**Extrait de texte**.
▶

Rama Yade agace le président depuis plusieurs mois. Sa sortie lors de la venue du Guide libyen fin 2007, son refus de mener la liste francilienne aux élections européennes, ses déclarations en pleine affaire « Jean de l’EPAD » ont déplu, doux euphémisme, à Nicolas Sarkozy. Et, malgré le fait qu’elle soit dans le collimateur, alors qu’un vent de révolte souffle parmi sénateurs et députés, voilà la secrétaire d’Etat au sport qui se désolidarise de sa ministre de tutelle sur la suppression du droit collectif à l’image, niche fiscale permettant aux clubs professionnels de mieux rémunérer leur joueurs.

Sur ce dossier, Rama Yade a, à la fois, tort et raison. Tort parce qu’il est absolument indigne en cette période de crise que subsiste ce genre d’avantage. On aimerait d’ailleurs que le bouclier fiscal fasse l’objet de la même indignation. Raison parce qu’il ne faudra pas s’étonner que les championnats nationaux, et notamment celui de football, redeviennent encore moins attractifs qu’auparavant pour les meilleurs joueurs, nos clubs étant particulièrement désavantagés par rapport à l’Angleterre et l’Espagne. Que l’on sache, ce n’est pas Rama Yade qui s’est couchée à Biarritz l’an dernier lorsqu’il s’agissait de vendre à la Commission de Bruxelles un retour au quota de joueurs nationaux[2. Le fameux 6+5 cher à Joseph Blatter, président de la FIFA.] dans les équipes. C’est son prédécesseur Bernard Laporte et… Nicolas Sarkozy lui-même qui se faisait pourtant fort d’imposer une spécificité sportive et qui, disait-il, avait convaincu son collègue Gordon Brown. Devant l’idéologie de la concurrence libre et non faussée, tout ce joli monde a cédé et a renoncé à la seule solution qui permettrait un rééquilibre dans les championnats, quelle que soit la fiscalité des pays.

Depuis quelques jours, donc, les appels à la démission de Rama Yade n’ont pas porté leur fruit tant désiré. « Un ministre, ça ferme sa gueule ou ça démissionne », disait Jean-Pierre Chevènement, qui s’y connaît puisqu’il a quitté trois gouvernements[3. En 1983, sur le tournant de la rigueur, en 1991 à propos de la guerre en Irak puis en 2000 sur un projet portant atteinte à l’indivisibilité de la République. Admettons qu’à chaque fois, le panache ne manquait pas.]. Mais cette jurisprudence n’est plus de saison. D’abord, parce que les Chevènement ne courent plus les rues désormais. Ensuite, parce que la nature d’un gouvernement nommé par Nicolas Sarkozy relève davantage aujourd’hui du casting, comme dirait Eric Zemmour. Dans ce schéma, ce n’est pas aux acteurs de démissionner, mais au metteur en scène de virer ceux qui ne lui conviennent plus. Enfin, Rama Yade est la personnalité du gouvernement la plus haute dans les sondages de popularité. Son intérêt n’est pas de démissionner, surtout sur un sujet aussi mineur qu’une niche fiscale pour sportifs pros, mais plutôt de se faire virer pour indiscipline, laquelle s’avère la composante essentielle de sa bonne image dans le pays.

A l’heure où j’écris ses lignes, on ne peut évidemment pas savoir qui gagnera le bras de fer. Si Rama Yade, finalement, ne résiste pas à la pression – et démissionne -, ou si Nicolas Sarkozy et François Fillon doivent se résoudre à en faire une martyre ou, pis encore, passer l’éponge. Cette dernière solution ne semble pas idéale pour calmer les ardeurs des parlementaires qui pourrissent actuellement la vie du gouvernement.

◀

Dans l'article sur Rama Yade, reprenez tout ce qui va de « A l’heure où » jusqu'à « vie du gouvernement. », en changeant « bras de fer » en « duel ».

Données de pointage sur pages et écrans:
▶

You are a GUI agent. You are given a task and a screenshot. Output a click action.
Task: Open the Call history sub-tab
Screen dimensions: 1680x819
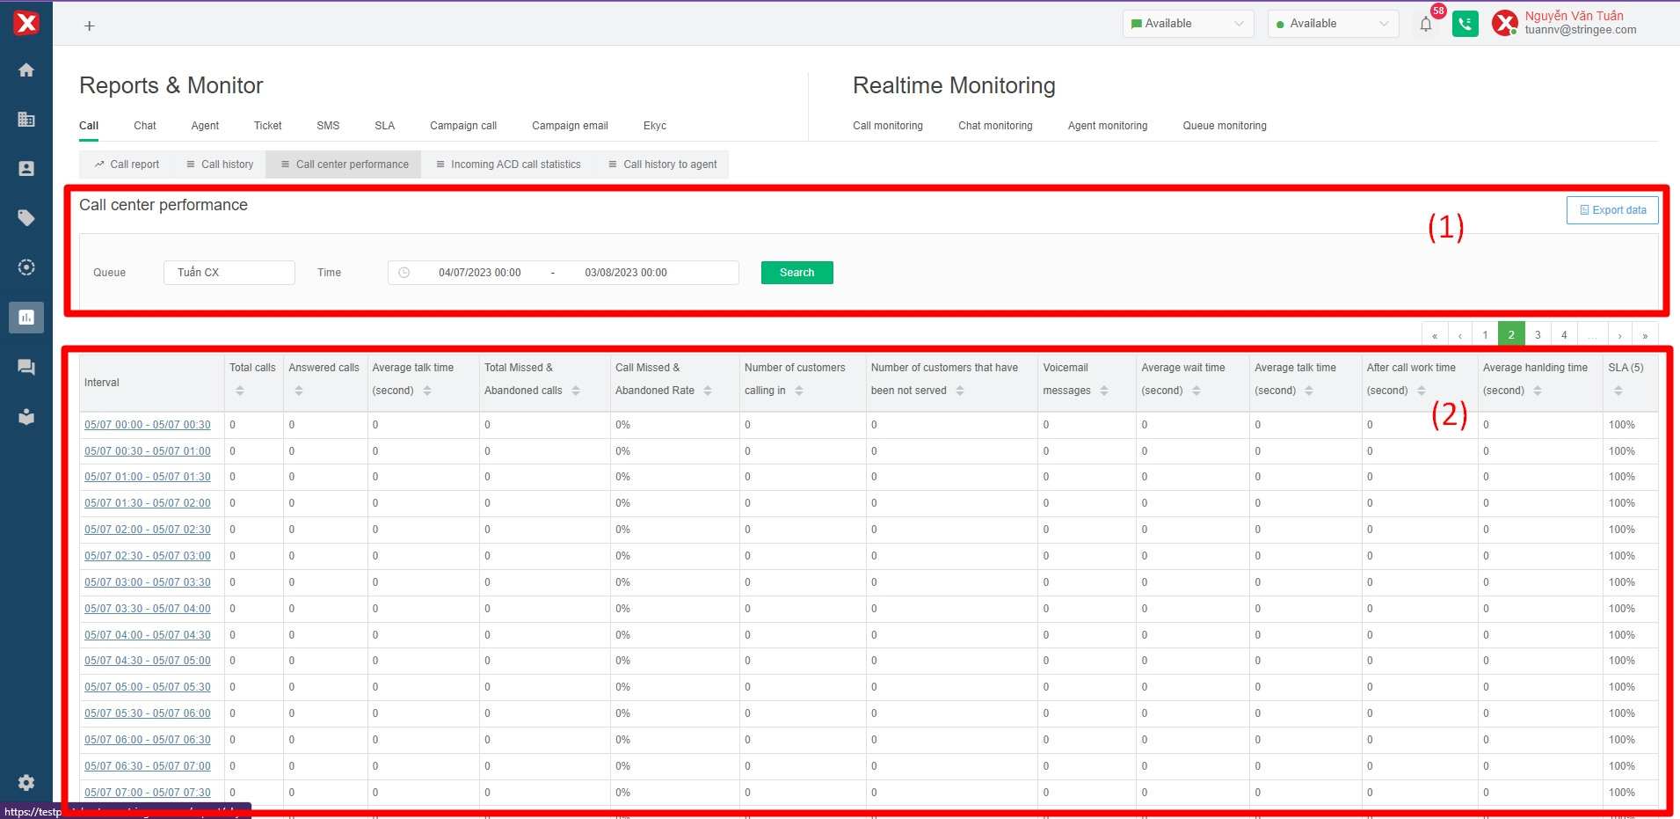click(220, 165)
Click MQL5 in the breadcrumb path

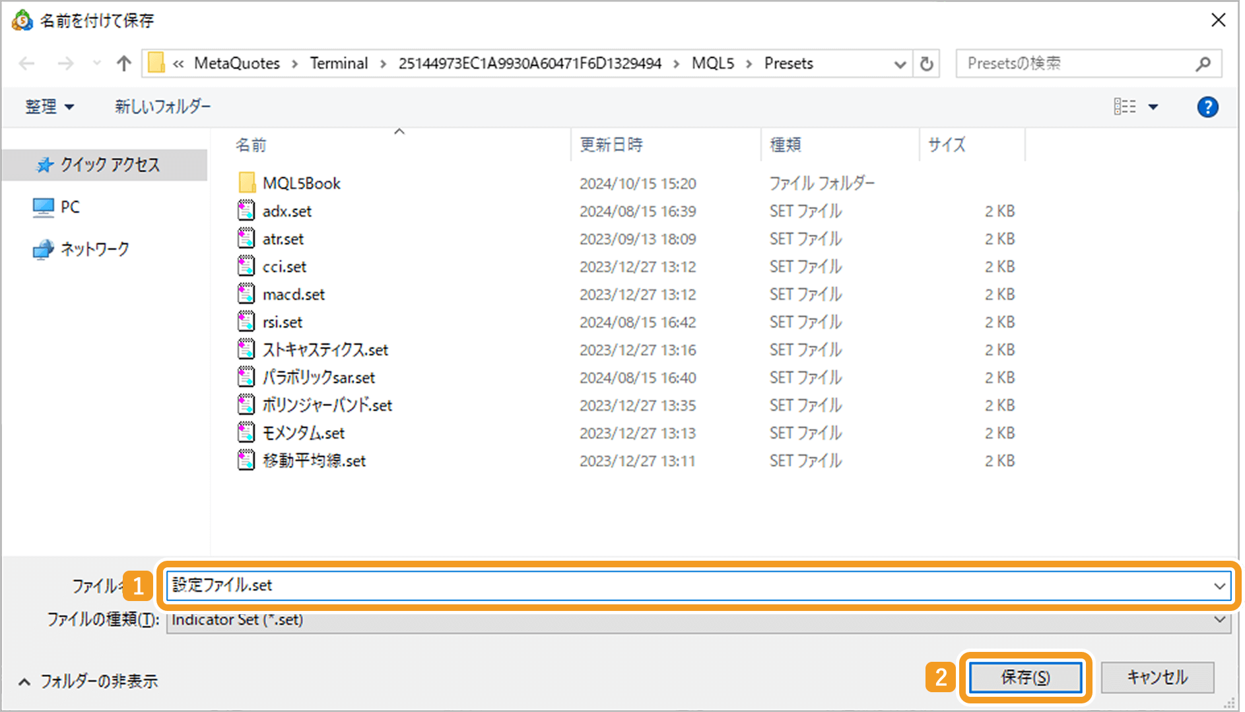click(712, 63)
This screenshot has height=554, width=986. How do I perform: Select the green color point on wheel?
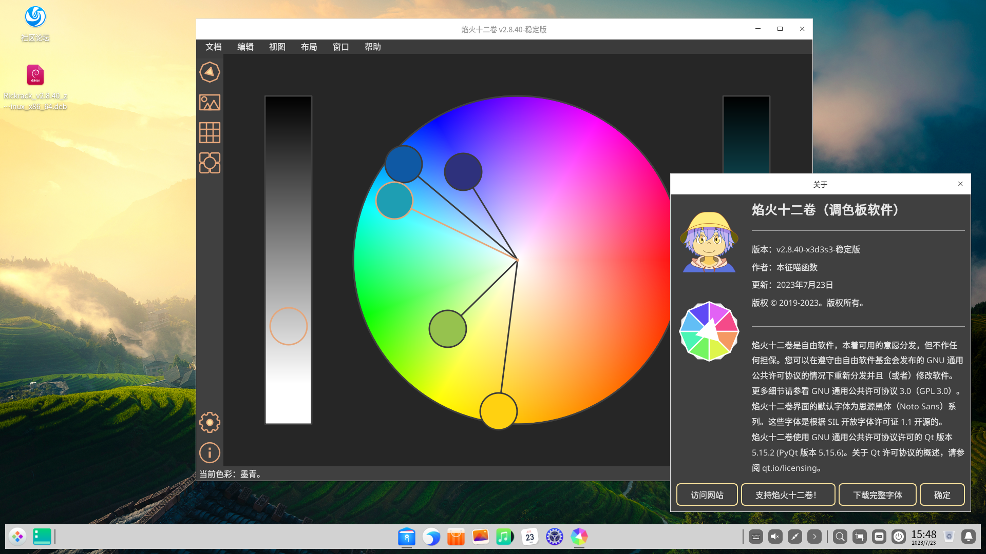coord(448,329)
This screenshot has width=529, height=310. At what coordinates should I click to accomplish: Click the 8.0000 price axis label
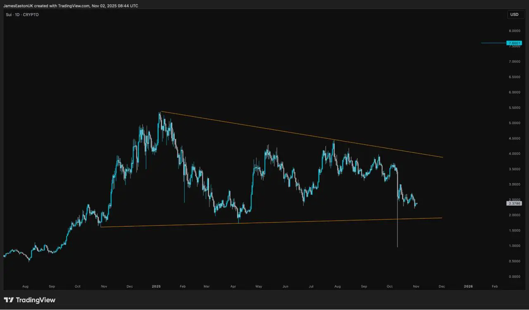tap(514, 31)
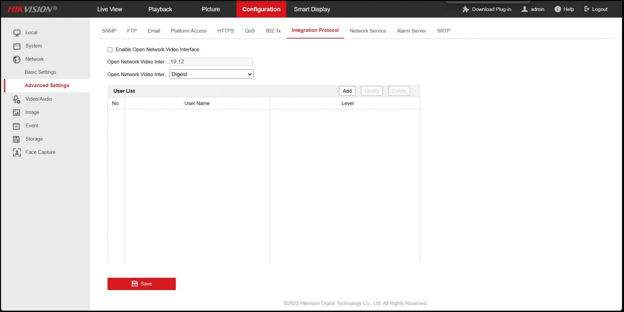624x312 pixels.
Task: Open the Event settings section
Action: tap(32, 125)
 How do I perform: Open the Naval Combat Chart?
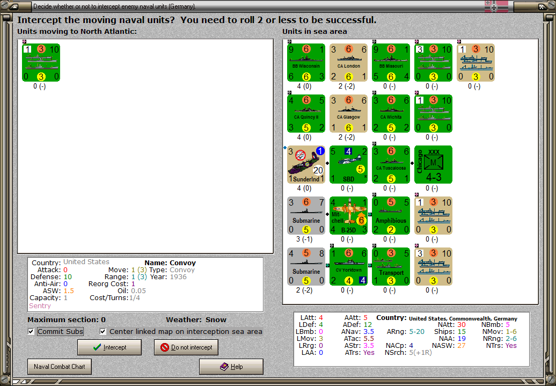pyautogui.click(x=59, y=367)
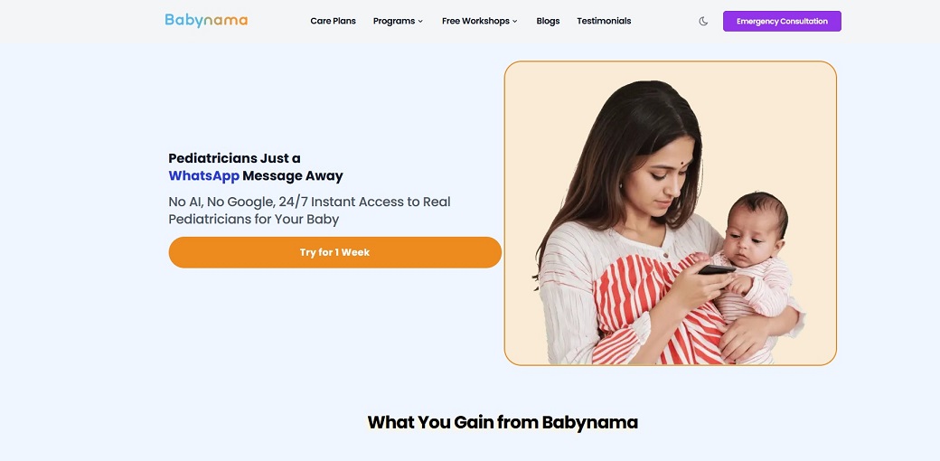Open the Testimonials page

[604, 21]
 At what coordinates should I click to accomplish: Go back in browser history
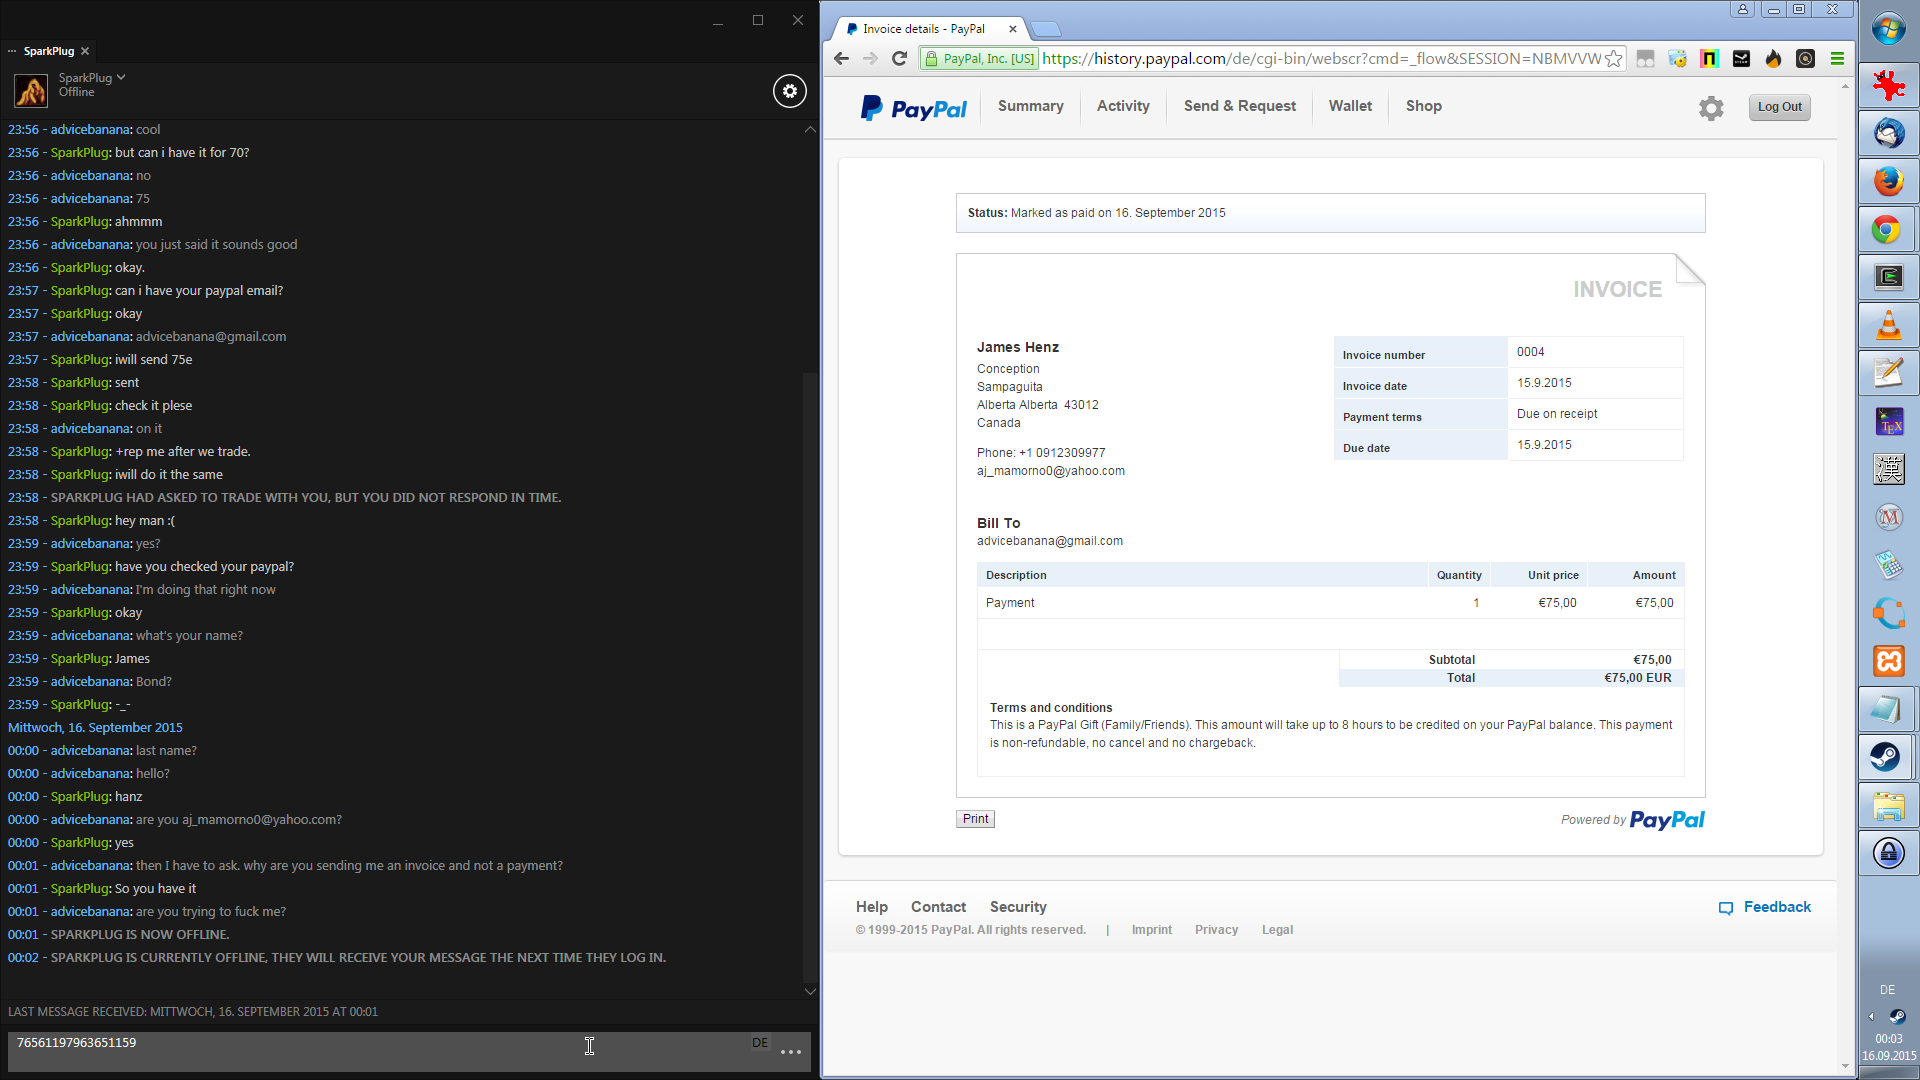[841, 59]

◀

**Corrigé**.
A l’heure où j’écris ses lignes, on ne peut évidemment pas savoir qui gagnera le duel. Si Rama Yade, finalement, ne résiste pas à la pression – et démissionne -, ou si Nicolas Sarkozy et François Fillon doivent se résoudre à en faire une martyre ou, pis encore, passer l’éponge. Cette dernière solution ne semble pas idéale pour calmer les ardeurs des parlementaires qui pourrissent actuellement la vie du gouvernement.